41. Khawatir

656 143 10
                                    

"Apa kita kasih obat tidur aja ya?" bisik Johnny pada Dony yang masih terjaga untuk menjaga Tama yang sedari tadi selalu ingin kabur dan mendatangi Anne yang menurut kabar masih terbaring di rumah sakit.

"Lo pikir apotek mau ngasih obat tidur sembarangan? Mau kasih lelap mana manjur." Dony ikut berbisik dengan ekor mata yang terus mengawasi Tama yang bolak-balik memeriksa ponselnya.

"Pake racun tikus aja, jamin langsung tidur." Dony dan Johnny menatap Jisa tak percaya, bagaimana bisa gadis itu memberi ide mengerikan dengan senyum bak malaikat. Gadis itu pasti sudah sangat gila karena patah hati.

"Iya tidur selamanya!" Dony ngegas.

"Terus gimana? Kalo anak ini dibiarin aja bisa tumbang anjir. Kemaren abis nggak tidur gegara tugas sekarang gegara Anne." Dony dan Johnny sepakat dengan Jisa. Meskipun Jisa aneh, tapi dia benar.

"Gue nggak nyangka kalo lo masih peduli sama Tama." Jisa menatap Johnny dengan penuh permusuhan.

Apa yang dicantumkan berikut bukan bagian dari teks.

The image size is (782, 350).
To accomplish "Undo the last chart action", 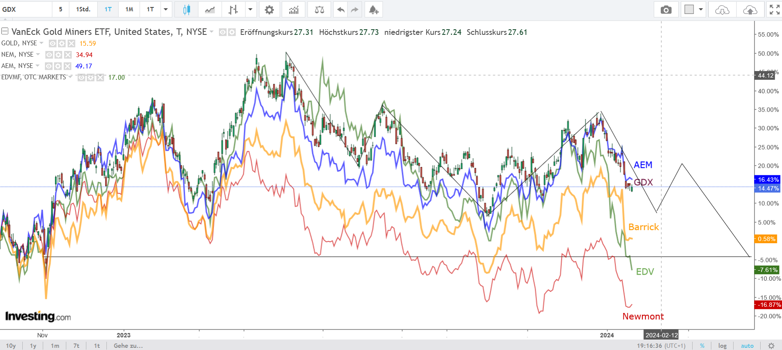I will [x=341, y=10].
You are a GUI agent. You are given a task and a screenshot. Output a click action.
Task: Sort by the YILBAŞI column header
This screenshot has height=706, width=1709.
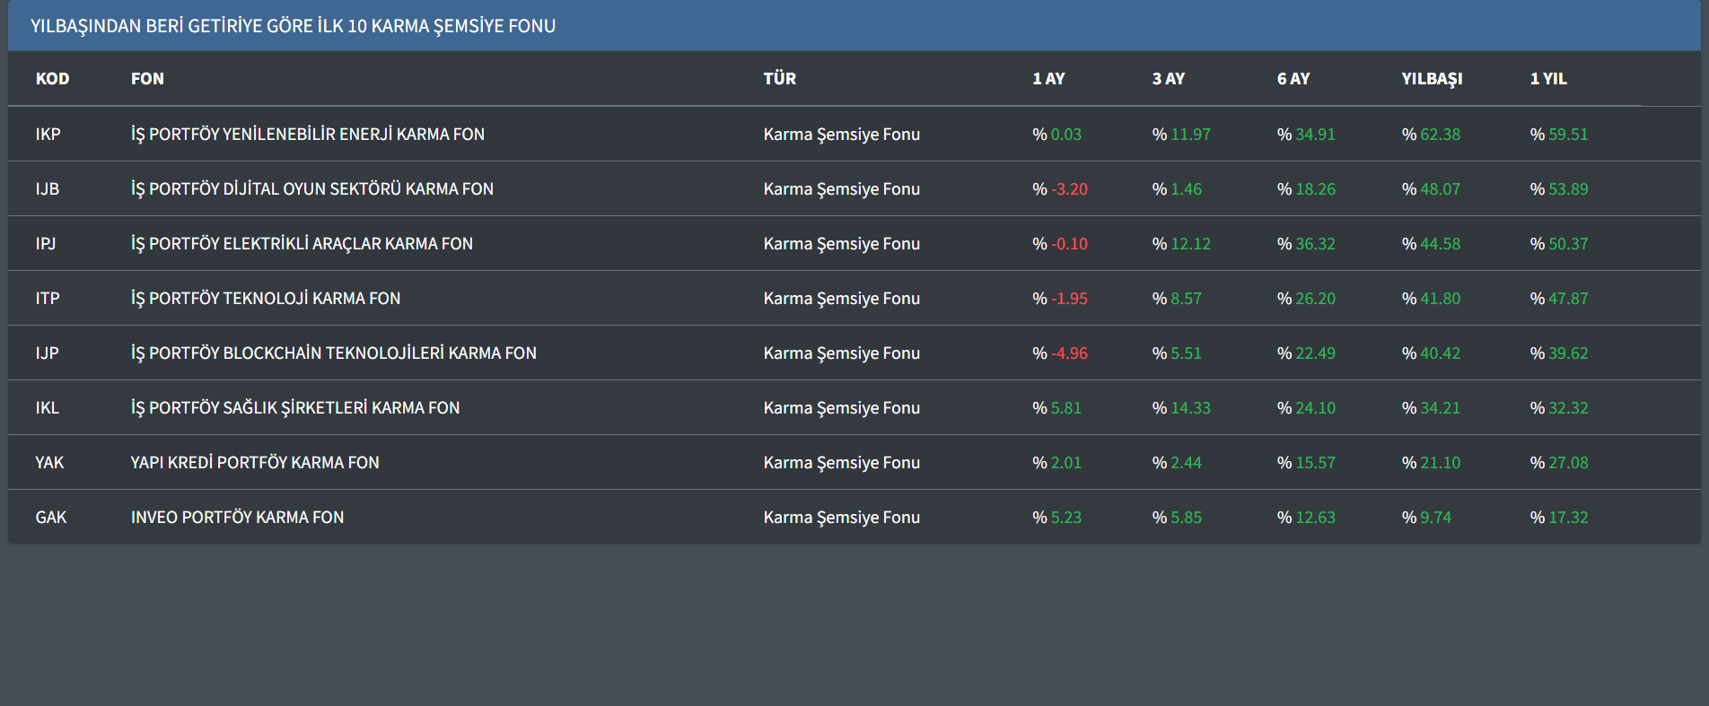click(1432, 79)
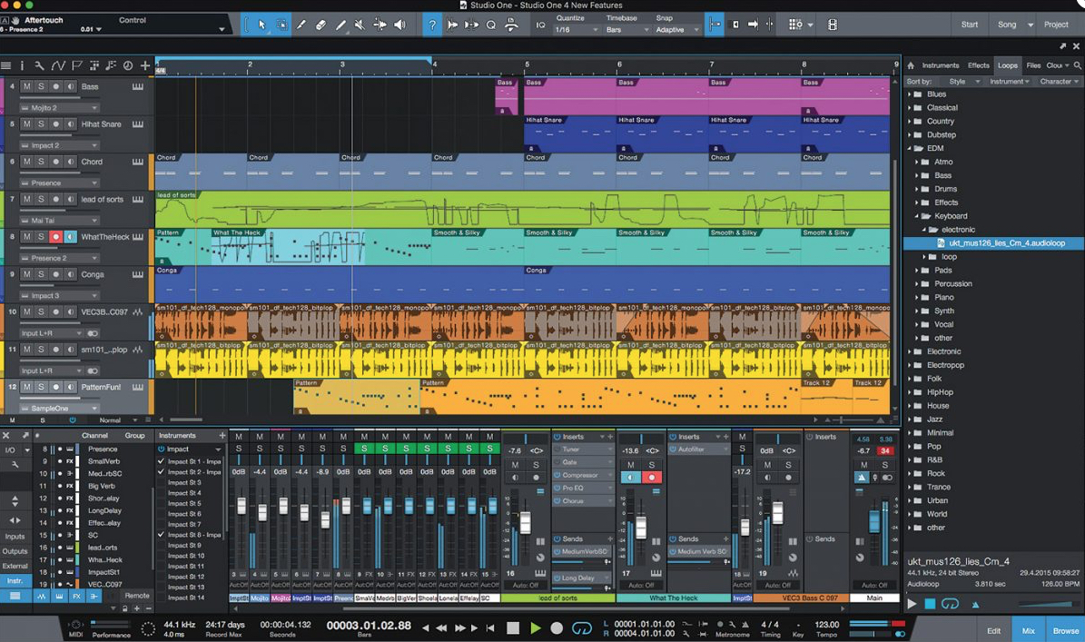The image size is (1085, 642).
Task: Pick the Paint (pencil) tool
Action: coord(340,25)
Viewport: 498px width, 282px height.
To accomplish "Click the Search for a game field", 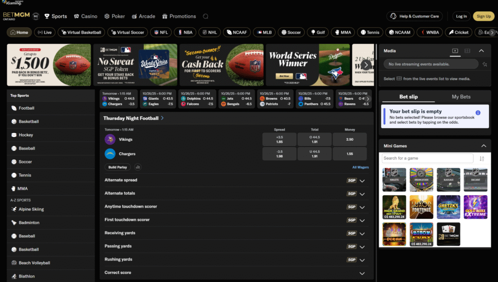I will pos(427,158).
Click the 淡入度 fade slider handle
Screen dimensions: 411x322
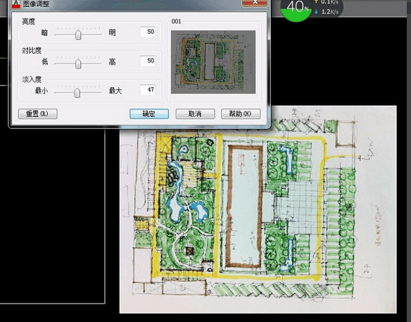77,92
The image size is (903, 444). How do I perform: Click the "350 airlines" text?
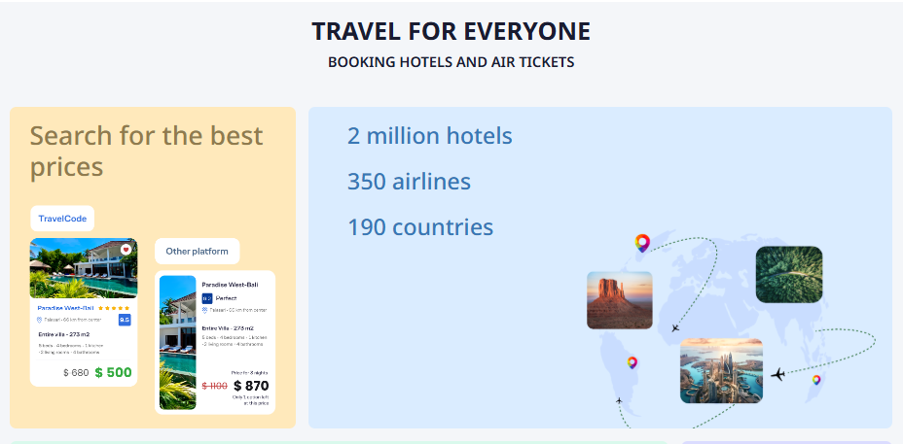(409, 182)
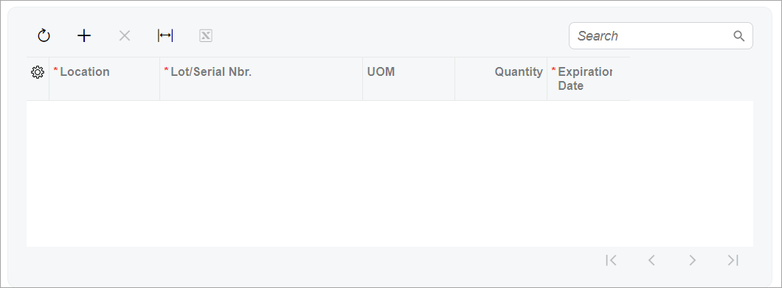Click inside the Search input field
Screen dimensions: 782x288
pos(654,36)
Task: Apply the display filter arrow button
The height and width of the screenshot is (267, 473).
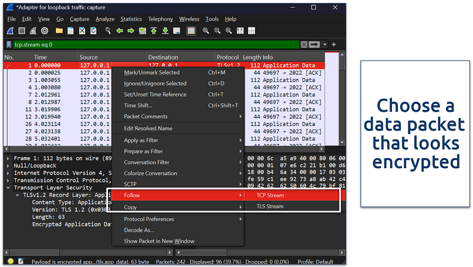Action: tap(315, 44)
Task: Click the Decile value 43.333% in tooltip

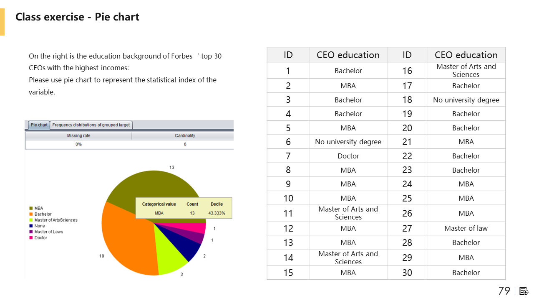Action: [217, 213]
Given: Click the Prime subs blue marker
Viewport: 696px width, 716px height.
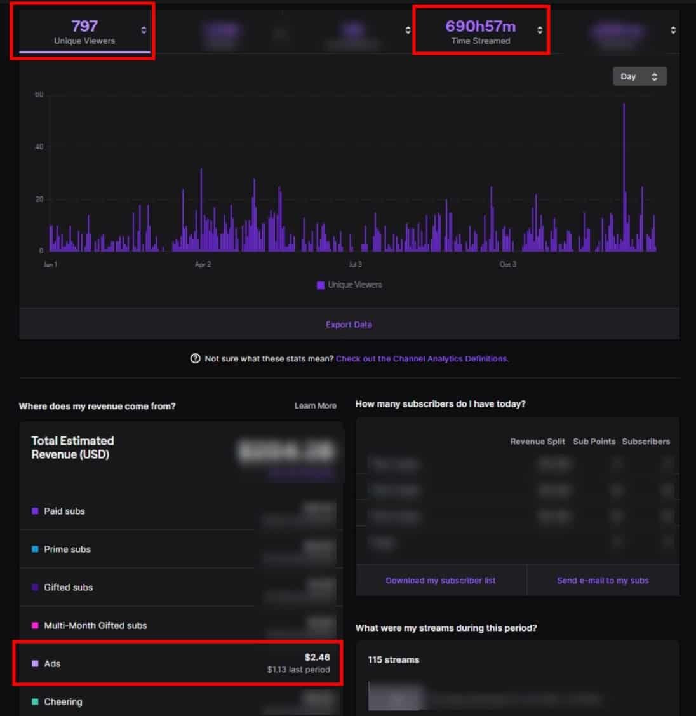Looking at the screenshot, I should [35, 549].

"Heh! Gue ini manusia pancasila ya, menjunjung tinggi sila kedua. Kemanusiaan yang adil dan beradab walaupun kalo buat Tama jatuhnya jadi peri keanjingan."

"Lo ngajarin dia apa aja sih Don?" tanya Johnny yang agak heran, bagaimana bisa mulut manusia seperti Jisa menjadi penuh dengan kata-kata pedas yang diimpor dari neraka.

"Apa-apa kalo hal buruk gue yang tertuduh, kalo hal baik itu lo."

"Lah, kan emang gue baik anaknya." Johnny membuat Dony ingin memukulnya, tapi lelaki itu sadar bahwa Johnny memiliki tubuh bongsor yang tentu akan membuatnya menjadi korban.

"Eh kalian jaga Tama, gue angkat telpon dulu."

"Dih, saat genting gini sempet-sempetnya lo nge-bucin," kata Dony pada Johnny yang mulai menjauh dari para jomblo bermulut pedas.

"Iri bilang bos."

"Dih ogah banget iri sama karyawan," balas Dony dan mungkin jika Johnny meladeninya ia tak akan selesai juga. Lebih baik ia menerima telpon dari sang pujaan hati.

"Halo," sapa Jenny terdengar lelah.

"Halo, Sayang. Udah di rumah?" tanya Johnny perhatian, mungkin dia sedang berusaha menjadi boyfriend material.

"Udah barusan, tadi mama ngajakin keliling mall, mau ngabisin uang papa buat terakhir kali katanya." Sebuah TMI, tapi Johnny tak akan keberatan dengan hal itu.

"Oh, tadi gimana? Udah ketemu Pak Pandu?" Pandu yang baru saja disebut Johnny adalah pengacara yang dipilih oleh Jenny untuk menjadi kuasa hukum di sidang perceraian kedua orang tuanya.

"Aku nggak ketemu dia, dia cabut ke Semarang."

"Kok bisa? Bukannya kalian udah janjian ya?"

"Nah itu yang bikin aku kesel. Coba bayangin aku udah nyetir di jalan yang lagi panas-panasnya ditambah macetnya minta ampun dan pas sampai di sana dia cabut ke semarang. Dan kamu tau kenapa dia pergi?" Jenny seolah sedang mengajak Johnny main tebak-tebakan.

"Mamanya sakit?"

"Bukan. Kalo masalah itu aku masih maklum. Lah ini aneh banget alasannya." Johnny tersenyum kecil, ia yakin sekarang Jenny pasti tampak begitu lucu jika dalam mode julid. Andai saja sekarang ia bisa melihatnya.

"Emang alasannya apa?"

"Dia mau hancurin lamaran calon kakak iparnya."

"Hah! Kok bisa?" Johnny kaget. Alasan pertama adalah ia tak tahu bahwa Pandu itu masih muda dan yang kedua adalah kenapa ia harus menghancurkan lamaran calon kakak iparnya. Apa itu artinya si Pandu-Pandu ini diam-diam selingkuh dengan kakak iparnya. Otak overthinking Johnny kembali berpikir kemana-mana.